▶ _Your assignment_: Pull out every line of the records below that contains the string "time". Copy each matching line in full.

[Saved entries]
Start of Block

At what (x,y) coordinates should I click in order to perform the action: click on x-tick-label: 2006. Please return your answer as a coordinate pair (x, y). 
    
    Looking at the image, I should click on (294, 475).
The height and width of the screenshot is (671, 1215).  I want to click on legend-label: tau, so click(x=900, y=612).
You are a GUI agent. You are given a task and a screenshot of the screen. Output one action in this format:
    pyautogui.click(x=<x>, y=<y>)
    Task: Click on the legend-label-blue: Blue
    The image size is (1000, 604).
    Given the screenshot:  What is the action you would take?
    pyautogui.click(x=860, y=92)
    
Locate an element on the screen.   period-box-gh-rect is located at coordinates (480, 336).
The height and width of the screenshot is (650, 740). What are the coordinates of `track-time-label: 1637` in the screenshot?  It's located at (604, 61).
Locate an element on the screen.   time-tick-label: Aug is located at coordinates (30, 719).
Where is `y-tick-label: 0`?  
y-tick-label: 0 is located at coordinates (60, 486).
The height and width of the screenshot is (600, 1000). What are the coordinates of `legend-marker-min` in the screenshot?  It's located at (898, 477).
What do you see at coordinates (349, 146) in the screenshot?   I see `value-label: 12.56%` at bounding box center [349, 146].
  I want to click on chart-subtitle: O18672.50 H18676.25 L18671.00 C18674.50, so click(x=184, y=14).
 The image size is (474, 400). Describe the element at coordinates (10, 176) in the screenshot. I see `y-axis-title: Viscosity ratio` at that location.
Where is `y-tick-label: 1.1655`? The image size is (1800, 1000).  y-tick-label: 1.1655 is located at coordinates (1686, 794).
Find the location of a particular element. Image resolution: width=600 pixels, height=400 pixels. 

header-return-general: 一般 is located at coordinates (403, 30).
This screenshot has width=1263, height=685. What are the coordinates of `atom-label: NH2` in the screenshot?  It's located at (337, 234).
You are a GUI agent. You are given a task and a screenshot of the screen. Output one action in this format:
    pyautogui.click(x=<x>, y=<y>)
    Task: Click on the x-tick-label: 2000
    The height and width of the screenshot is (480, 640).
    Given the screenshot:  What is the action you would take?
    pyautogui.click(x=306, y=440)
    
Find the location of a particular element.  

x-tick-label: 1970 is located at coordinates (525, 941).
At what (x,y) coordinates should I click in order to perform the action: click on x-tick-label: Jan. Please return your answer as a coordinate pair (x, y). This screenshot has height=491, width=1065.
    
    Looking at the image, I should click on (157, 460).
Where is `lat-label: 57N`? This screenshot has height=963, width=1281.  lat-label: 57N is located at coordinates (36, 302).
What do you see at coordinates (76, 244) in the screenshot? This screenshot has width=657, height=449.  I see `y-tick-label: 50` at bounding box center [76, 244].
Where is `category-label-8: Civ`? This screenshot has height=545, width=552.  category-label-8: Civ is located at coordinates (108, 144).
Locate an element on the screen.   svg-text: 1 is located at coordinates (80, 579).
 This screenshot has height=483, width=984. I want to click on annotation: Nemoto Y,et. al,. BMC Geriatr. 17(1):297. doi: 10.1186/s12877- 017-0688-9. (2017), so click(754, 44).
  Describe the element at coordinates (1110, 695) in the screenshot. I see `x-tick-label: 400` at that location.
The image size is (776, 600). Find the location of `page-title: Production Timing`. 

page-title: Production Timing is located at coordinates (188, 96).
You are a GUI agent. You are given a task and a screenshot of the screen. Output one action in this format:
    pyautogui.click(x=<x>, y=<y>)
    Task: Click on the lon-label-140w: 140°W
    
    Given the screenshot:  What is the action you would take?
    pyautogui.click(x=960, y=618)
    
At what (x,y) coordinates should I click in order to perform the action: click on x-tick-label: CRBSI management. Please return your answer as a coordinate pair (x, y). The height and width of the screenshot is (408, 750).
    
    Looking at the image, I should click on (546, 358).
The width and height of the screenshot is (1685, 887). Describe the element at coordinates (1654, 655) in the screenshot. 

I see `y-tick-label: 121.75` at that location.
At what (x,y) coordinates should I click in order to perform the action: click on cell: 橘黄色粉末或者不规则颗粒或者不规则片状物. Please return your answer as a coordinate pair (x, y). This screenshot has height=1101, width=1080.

End of Block

▶ _Task response_:
The height and width of the screenshot is (650, 740). What are the coordinates of `track-time-label: 1637` in the screenshot?  It's located at (604, 61).
Locate an element on the screen.   time-tick-label: Aug is located at coordinates (30, 719).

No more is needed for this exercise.